**WHAT YOU SHOULD DO:**
Word for word, set down every line of the entries below from the line with "Task: Click the trace regions map thumbnail" to the line with "Viewport: 640px width, 496px height.", including both, and no other line.

++++ RECORDS FOR THIS TASK

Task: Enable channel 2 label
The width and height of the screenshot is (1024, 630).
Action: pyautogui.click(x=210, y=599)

++++++++
++++ RECORDS FOR THIS TASK

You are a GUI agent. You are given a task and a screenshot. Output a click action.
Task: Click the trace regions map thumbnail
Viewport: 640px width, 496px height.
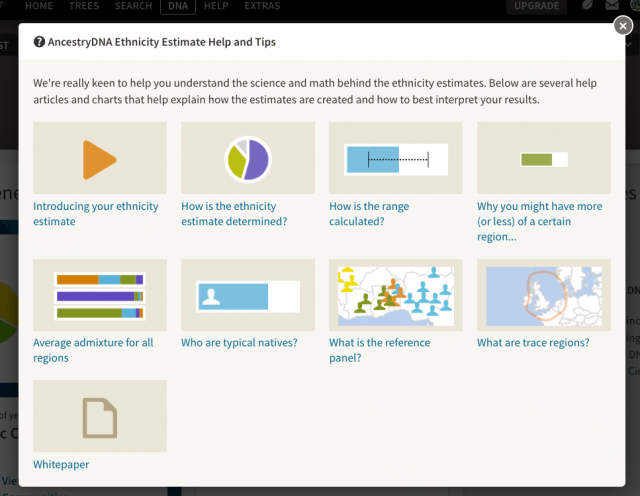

++++++++

**WRITTEN ANSWER:**
Task: Click the trace regions map thumbnail
Viewport: 640px width, 496px height.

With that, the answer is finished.